UNSEALED: Here's second of Sam Bankman-Fried's bond co-signers, which Inner City Press first asked to unseal by letter motion on January 3: Larry Kramer, former dean of Stanford Law School, who said "you don't want to be seen with them" 2/x pic.twitter.com/FW9wOzqAdq
— Inner City Press (@innercitypress) February 15, 2023
Both Bankman-Fried’s parents teach at Stanford.
Kramer has publicly spoken about the Bankman-Frieds, described by NYTimes as a family friend...

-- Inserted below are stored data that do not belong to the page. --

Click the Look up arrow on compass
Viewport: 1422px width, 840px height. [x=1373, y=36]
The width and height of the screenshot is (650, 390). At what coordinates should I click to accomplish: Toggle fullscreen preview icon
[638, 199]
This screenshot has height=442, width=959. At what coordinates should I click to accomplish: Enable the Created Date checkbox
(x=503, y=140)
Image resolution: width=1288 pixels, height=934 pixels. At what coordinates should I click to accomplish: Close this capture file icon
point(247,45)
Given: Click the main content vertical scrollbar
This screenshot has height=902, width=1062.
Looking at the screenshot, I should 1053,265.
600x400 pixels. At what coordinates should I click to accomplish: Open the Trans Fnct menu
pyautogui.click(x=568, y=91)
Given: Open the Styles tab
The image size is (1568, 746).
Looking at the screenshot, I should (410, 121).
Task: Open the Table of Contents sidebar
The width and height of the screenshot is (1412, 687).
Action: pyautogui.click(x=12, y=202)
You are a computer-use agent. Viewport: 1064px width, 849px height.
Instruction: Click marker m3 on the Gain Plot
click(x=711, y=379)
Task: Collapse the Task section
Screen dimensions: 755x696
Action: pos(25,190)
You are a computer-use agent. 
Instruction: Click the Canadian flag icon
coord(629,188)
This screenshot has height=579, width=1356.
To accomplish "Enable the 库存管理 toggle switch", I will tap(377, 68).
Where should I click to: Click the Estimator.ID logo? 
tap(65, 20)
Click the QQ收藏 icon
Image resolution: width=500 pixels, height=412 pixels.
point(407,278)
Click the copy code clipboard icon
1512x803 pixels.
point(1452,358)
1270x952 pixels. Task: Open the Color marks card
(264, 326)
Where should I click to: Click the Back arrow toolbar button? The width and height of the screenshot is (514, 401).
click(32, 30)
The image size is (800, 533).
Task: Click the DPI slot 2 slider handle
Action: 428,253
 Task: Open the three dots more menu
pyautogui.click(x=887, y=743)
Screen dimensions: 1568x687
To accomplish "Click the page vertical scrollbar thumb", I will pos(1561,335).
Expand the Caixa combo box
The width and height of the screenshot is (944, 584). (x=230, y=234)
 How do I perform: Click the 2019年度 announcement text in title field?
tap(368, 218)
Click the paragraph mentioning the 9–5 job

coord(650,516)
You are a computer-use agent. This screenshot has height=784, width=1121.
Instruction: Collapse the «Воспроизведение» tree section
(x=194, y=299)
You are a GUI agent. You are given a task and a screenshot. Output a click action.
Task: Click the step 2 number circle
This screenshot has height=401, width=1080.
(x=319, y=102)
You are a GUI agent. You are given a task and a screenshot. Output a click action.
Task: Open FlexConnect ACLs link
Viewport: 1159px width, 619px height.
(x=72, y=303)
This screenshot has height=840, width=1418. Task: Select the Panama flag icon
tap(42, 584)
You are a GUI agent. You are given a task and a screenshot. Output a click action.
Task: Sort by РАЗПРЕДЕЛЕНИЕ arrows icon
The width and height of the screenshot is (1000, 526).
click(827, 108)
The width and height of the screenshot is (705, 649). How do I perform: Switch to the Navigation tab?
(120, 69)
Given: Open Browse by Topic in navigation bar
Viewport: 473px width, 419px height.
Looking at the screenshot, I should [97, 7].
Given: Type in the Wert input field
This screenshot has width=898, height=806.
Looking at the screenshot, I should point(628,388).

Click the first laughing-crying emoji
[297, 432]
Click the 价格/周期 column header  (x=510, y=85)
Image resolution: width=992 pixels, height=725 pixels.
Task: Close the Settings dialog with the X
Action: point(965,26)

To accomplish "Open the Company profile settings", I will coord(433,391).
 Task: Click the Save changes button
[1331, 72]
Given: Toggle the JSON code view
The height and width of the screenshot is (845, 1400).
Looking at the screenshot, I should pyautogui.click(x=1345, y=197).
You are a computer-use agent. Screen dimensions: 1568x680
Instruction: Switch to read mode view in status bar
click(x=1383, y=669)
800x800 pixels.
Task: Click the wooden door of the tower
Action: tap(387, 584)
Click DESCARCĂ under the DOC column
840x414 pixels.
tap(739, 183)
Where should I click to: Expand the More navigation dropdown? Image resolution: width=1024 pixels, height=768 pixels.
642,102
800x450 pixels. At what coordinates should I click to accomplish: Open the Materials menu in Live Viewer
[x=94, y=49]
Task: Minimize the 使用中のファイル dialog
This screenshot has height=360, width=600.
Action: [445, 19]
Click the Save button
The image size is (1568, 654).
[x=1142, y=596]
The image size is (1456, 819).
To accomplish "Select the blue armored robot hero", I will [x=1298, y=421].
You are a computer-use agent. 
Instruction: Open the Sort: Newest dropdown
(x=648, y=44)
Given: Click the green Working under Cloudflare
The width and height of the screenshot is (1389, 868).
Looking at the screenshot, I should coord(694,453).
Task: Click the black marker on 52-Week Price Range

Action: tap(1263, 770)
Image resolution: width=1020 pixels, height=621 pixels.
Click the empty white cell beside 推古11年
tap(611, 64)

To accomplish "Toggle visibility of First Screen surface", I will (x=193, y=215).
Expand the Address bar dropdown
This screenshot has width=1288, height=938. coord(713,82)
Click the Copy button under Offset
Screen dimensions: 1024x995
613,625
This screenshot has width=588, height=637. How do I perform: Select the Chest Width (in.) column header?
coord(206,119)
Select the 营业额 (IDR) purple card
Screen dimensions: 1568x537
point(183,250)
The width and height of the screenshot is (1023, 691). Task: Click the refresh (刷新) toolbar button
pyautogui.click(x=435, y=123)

“I had a friend who said, ‘You don’t want to be seen with them,’” said Larry Kramer, a former dean of the law school and a close friend of the Bankman-Fried family.
“I don’t see how this doesn’t bankrupt them.”
The identities of the guarantors were released on Wednesday after Judge Lewis A. Kaplan ruled in favor of an application from various media organizations, including Bloomberg, objecting to the information being kept a secret.
#Breaking: Judge Kaplan has just ordered the unsealing of Sam Bankman-Fried's bond co-signers, which Inner City Press first requested by motion letter date January 3 - now waiting for the docket to be update, the order to be implemented pic.twitter.com/jG71RWEEcO
— Inner City Press (@innercitypress) February 15, 2023
Which leaves us with one simple question - how the fuck did these Stanford faculty members get so rich as to guarantee that size of a bail?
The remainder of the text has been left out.